定年後の父が急に“過激な情報”に傾いたのはなぜ?背景にあるネットの仕組みを【池上彰が解説】
デマを見抜けない中高年
フェイクニュースを見抜けない人は、中高年層に多いという状況があります。
国際大学の山口真一准教授らの調査(23年)「偽・誤情報、陰謀論の実態と求められる対策」で、政治関連のフェイクニュースを見抜けた人は、20代21.4%、30代19.2%、40代16.7%に対し、50代は6.5%、60代は8.5%と、50~60代が最も少なかったという結果でした。
定年退職した父親が、急激にネット右翼(ネトウヨ)になったという話は、あちこちで聞きます。中高年世代には、子どもたちのように「学校でメディアリテラシーを身につける」という機会がありません。そのため、デジタル機器やインターネットとどう付き合えばいいのかという教育を受けないまま、定年退職して暇になり、パソコンでいろいろネットサーフィンを始めたところ、すっかりネトウヨとなってしまうのです。

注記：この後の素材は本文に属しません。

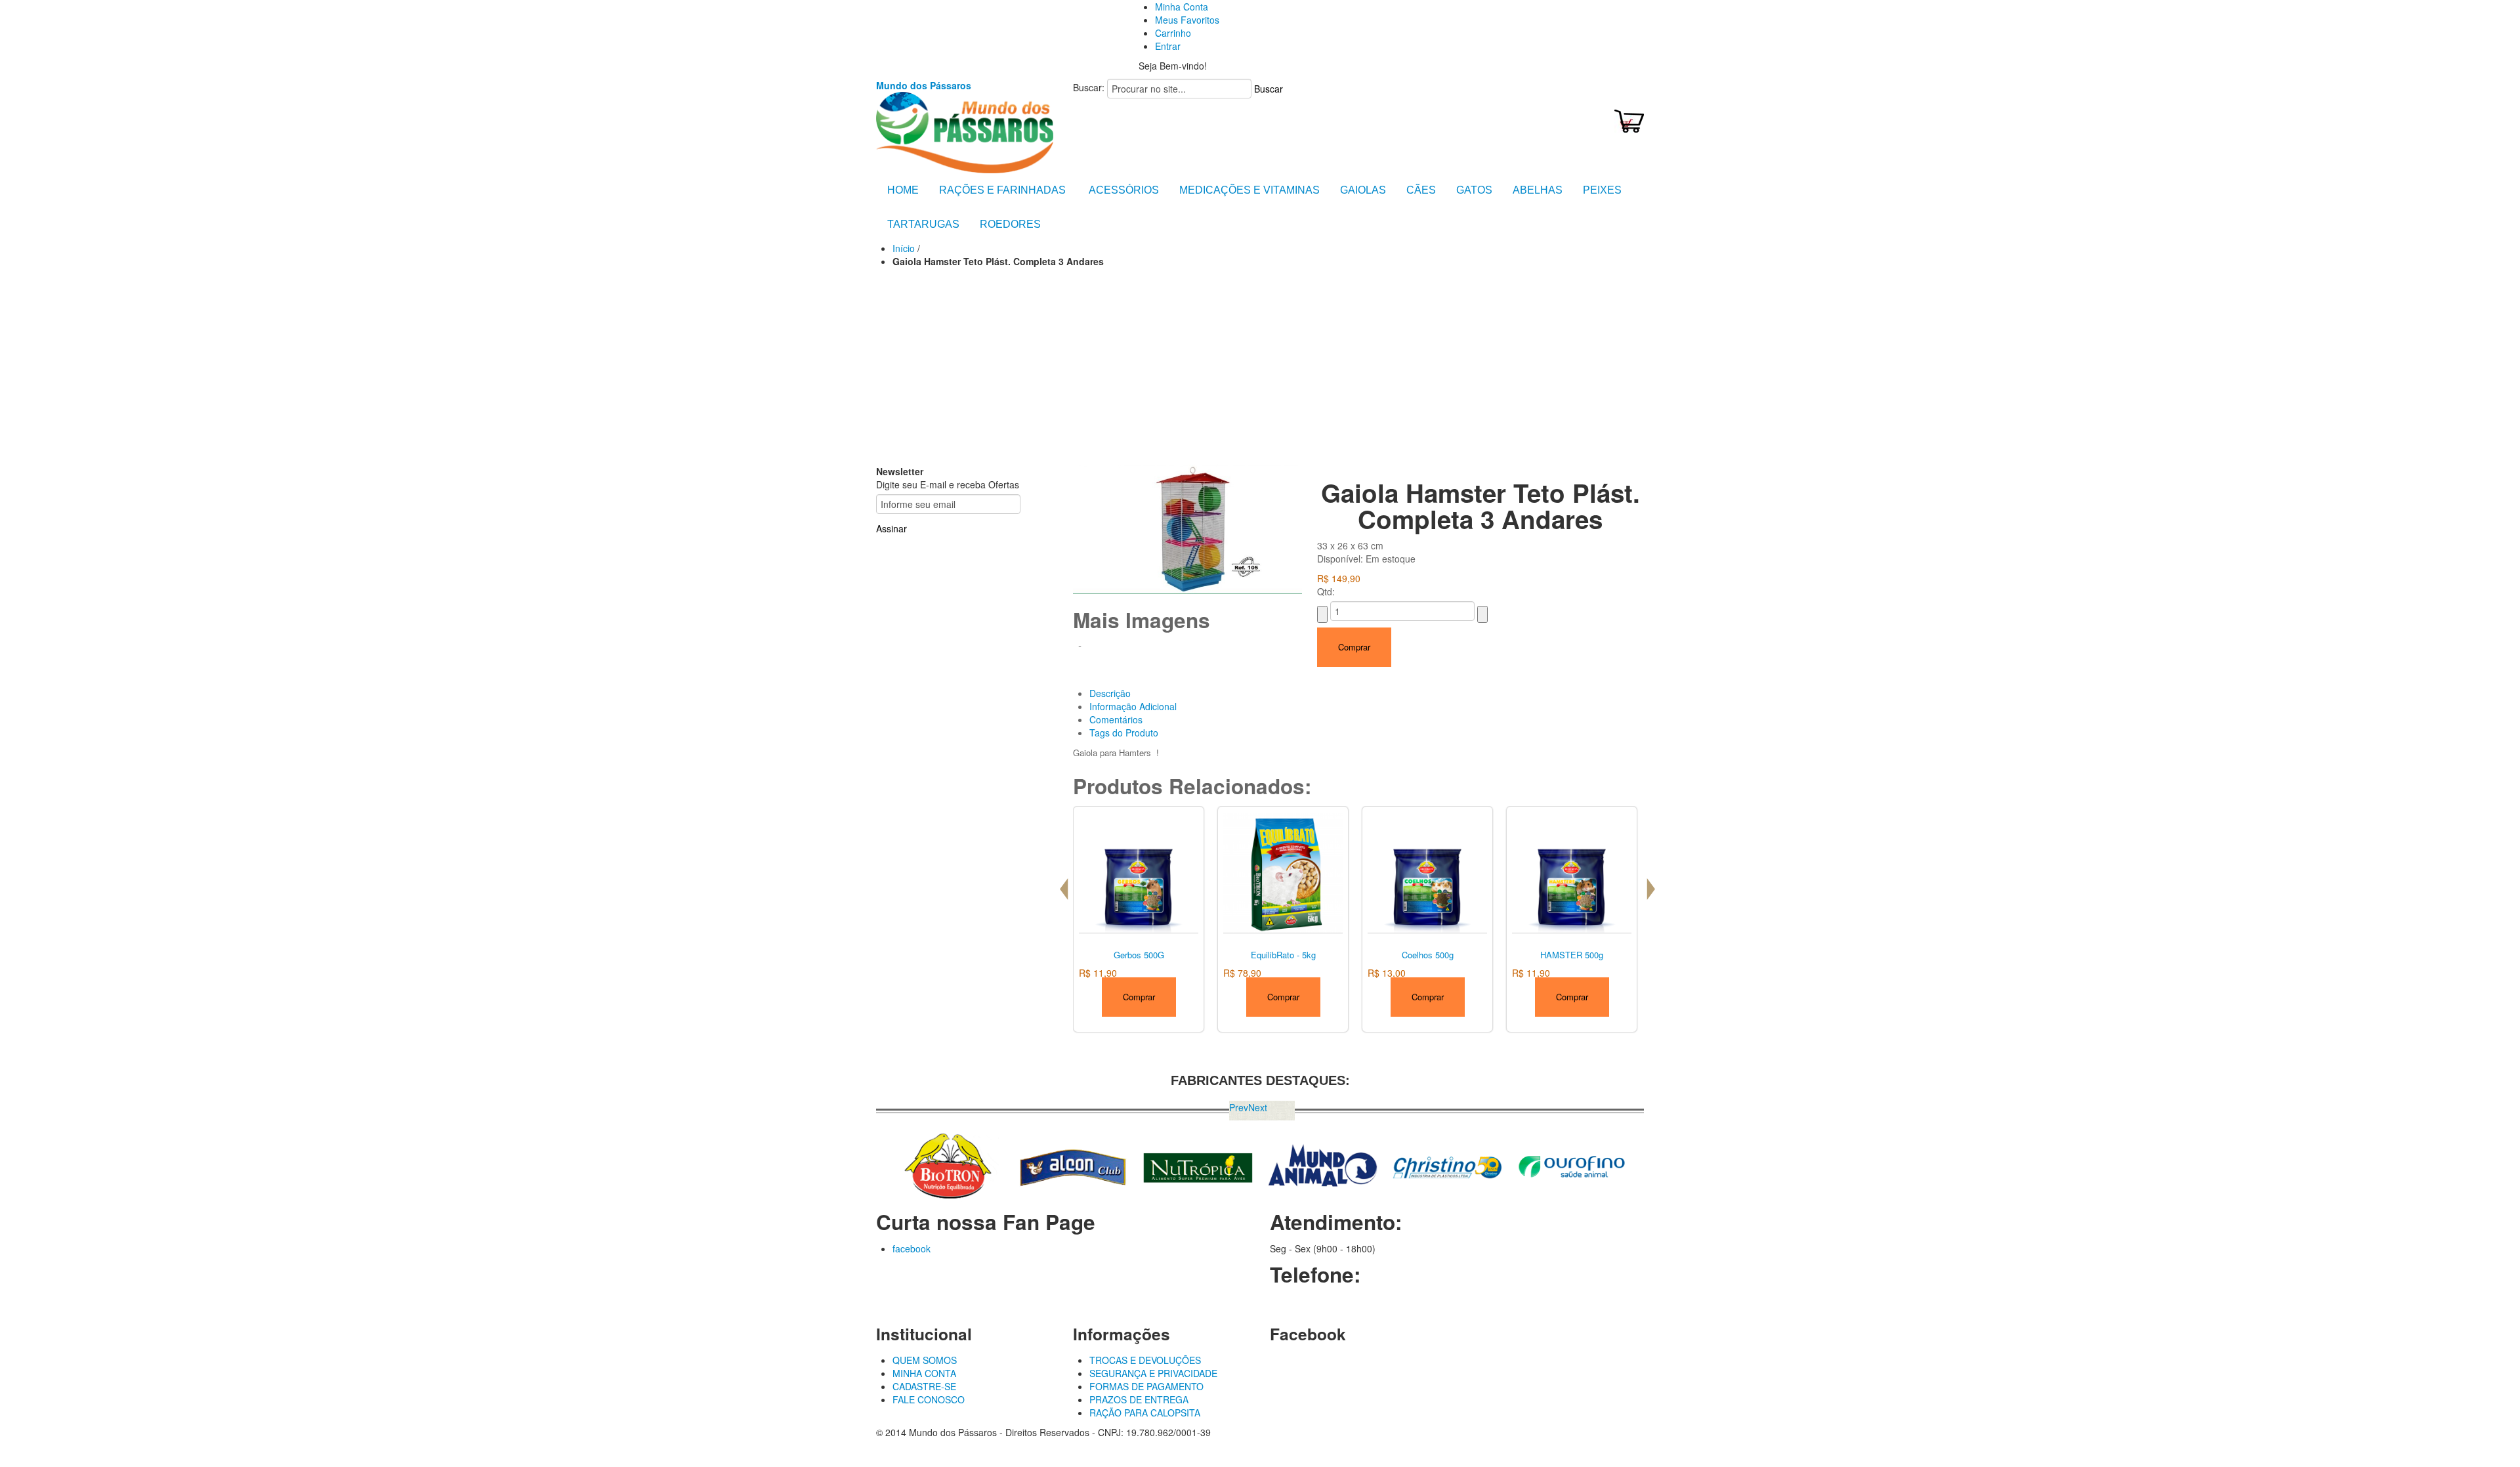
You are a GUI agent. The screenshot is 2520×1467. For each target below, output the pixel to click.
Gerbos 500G (1139, 954)
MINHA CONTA (924, 1373)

私も大学時代の同級生と、数年に1回は同窓会をしていますが、あれよあれよという間にネトウヨになってしまった人がいます。
彼らはAIがアルゴリズムによって動いていることなども知らないため、一度何かを検索したら、その後同じような話ばかり出てくる理由がわかりません。そして「こういう意見ばかり表示されるということは、世の中のみんなもこういうふうに思っているんだ」と思い込みます。これは偏った情報だけに包まれる「フィルターバブル」現象です。
またSNSで、自分が発信した意見と似た意見ばかりが表示され、反対意見は表示されず、偏った意見や思想が増幅していく「エコーチェンバー」現象もあります。
こうした現象を知らない人が、ネトウヨなどにはまってしまうというわけです。
新聞やテレビなどのオールドメディアであれば、それぞれの意見を並列するため、「世の中にはいろいろな考え方があるんだな」と自然に伝わるのですが……。
実際、あるとき韓流ドラマ好きの女性と話をしていると、「LINE NEWSをよく見ているんだけど、最近はみんなとにかく韓流ドラマが大好きなのね、韓流ドラマの話題ばかり送られてくるわ」と言うので、苦笑しました。「あなたが韓流ドラマの話題ばかり見ているから、アルゴリズムでそうなっただけだよ」と教えると、「なるほど、それで疑問が解けた。世の中にはこんなに韓流ドラマを好きな人がいるのかと思い込んでいた」と言っていました。
この辺の事情はむしろ若い人のほうが理解していて、中高年とはずいぶん違います。
思い込んでしまった中高年に、子どもが「それは間違っている」などと頭ごなしに言うと、ケンカになることもあります。「インターネットはこういう仕組みになっているんだよ」と優しく説明をしてあげる、あるいは第三者に教えてもらえる機会を用意する、といったやり方で教えてあげてほしいと思います。
先述の山口准教授らの調査では、フェイクニュースを信じている人ほどそれを拡散し、またメディアリテラシーや情報リテラシーが低い人もフェイクニュースを拡散することが明らかになっています。
リテラシーの低い人は、ネットで出てくる話題をまず信じてしまい、ある種の善意で「これは拡散しなければいけない」と思って拡散してしまうわけです。
リテラシーの高い人は、「びっくりする話だけれど、これは本当かな。確認が取れるまで自分は拡散しないでおこう」という判断ができます。